◆ YOUR OBJECTIVE: Exactly as they appear, copy the lines from the one holding "Task: Open the Magic panel in the sidebar" through the end of the records, leaving pictures out.

Saved entries:
________

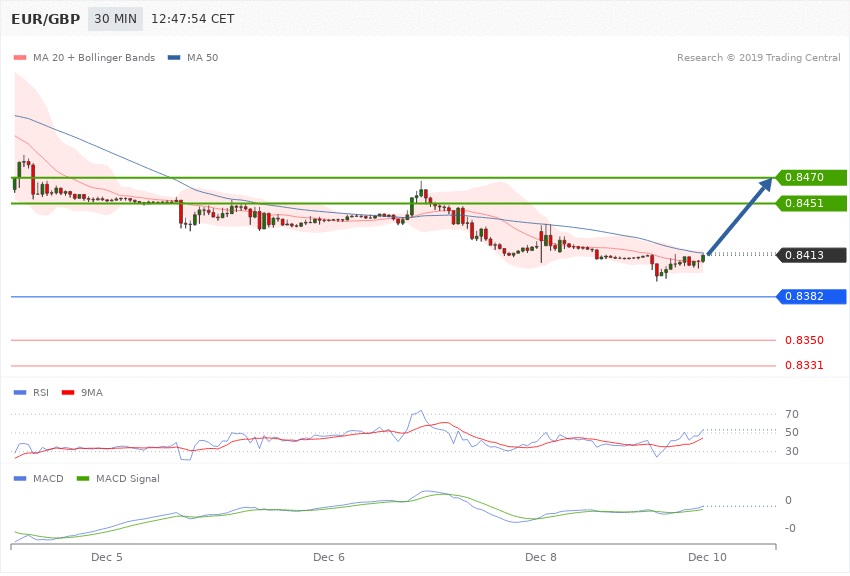Toggle the RSI legend entry
This screenshot has width=850, height=576.
(x=34, y=392)
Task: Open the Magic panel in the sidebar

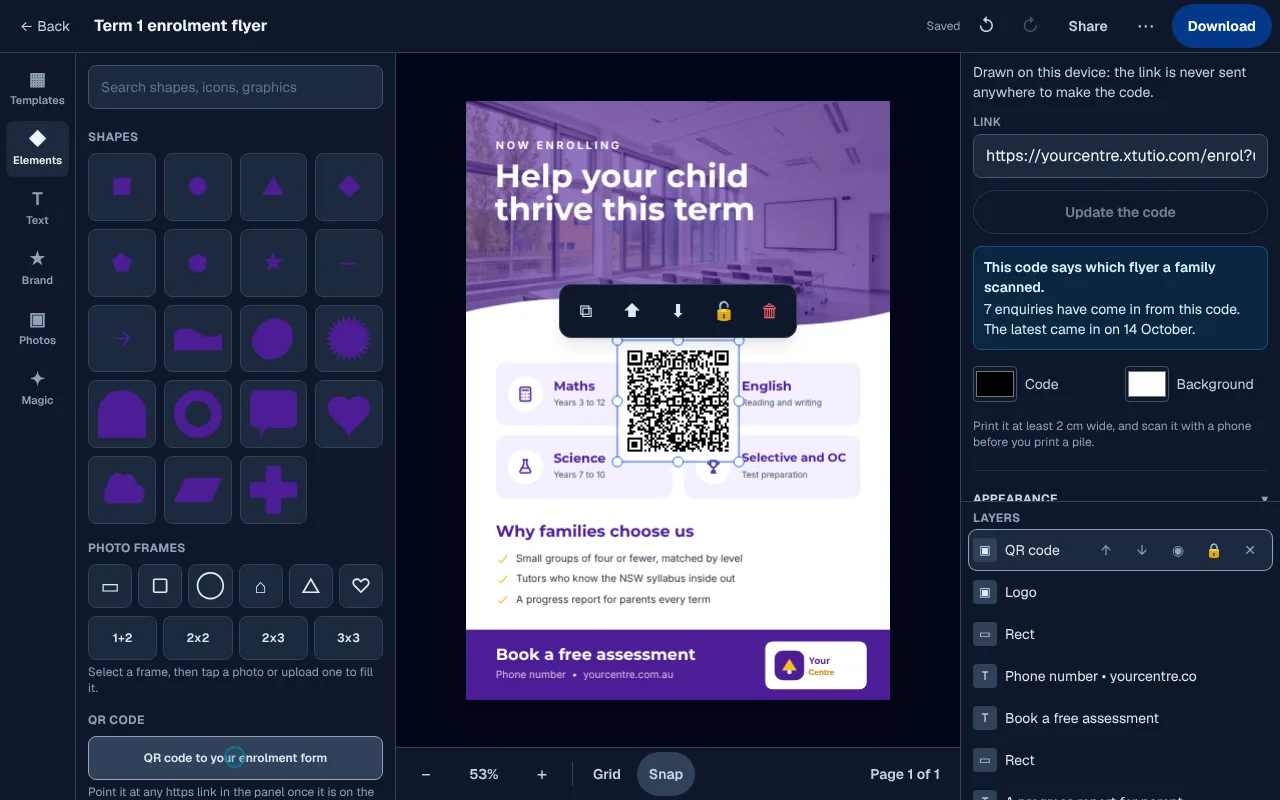Action: [37, 387]
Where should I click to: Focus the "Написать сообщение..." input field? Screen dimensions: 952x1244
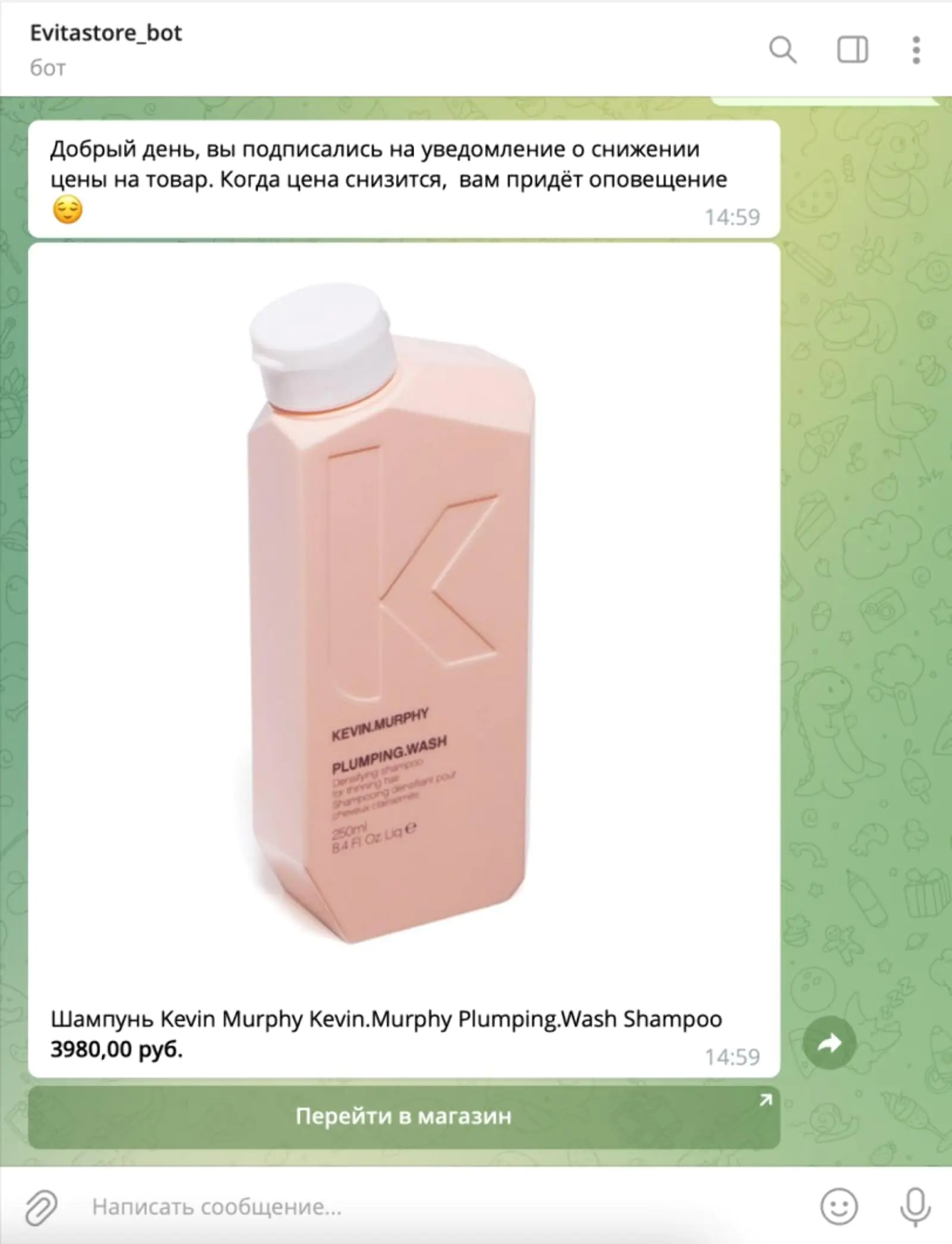pos(440,1207)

________

◆ SOLVED EXERCISE:
Task: Open the Magic panel in the sidebar

Action: [37, 387]
Where should I click to: Focus the "Написать сообщение..." input field? Screen dimensions: 952x1244
pos(440,1207)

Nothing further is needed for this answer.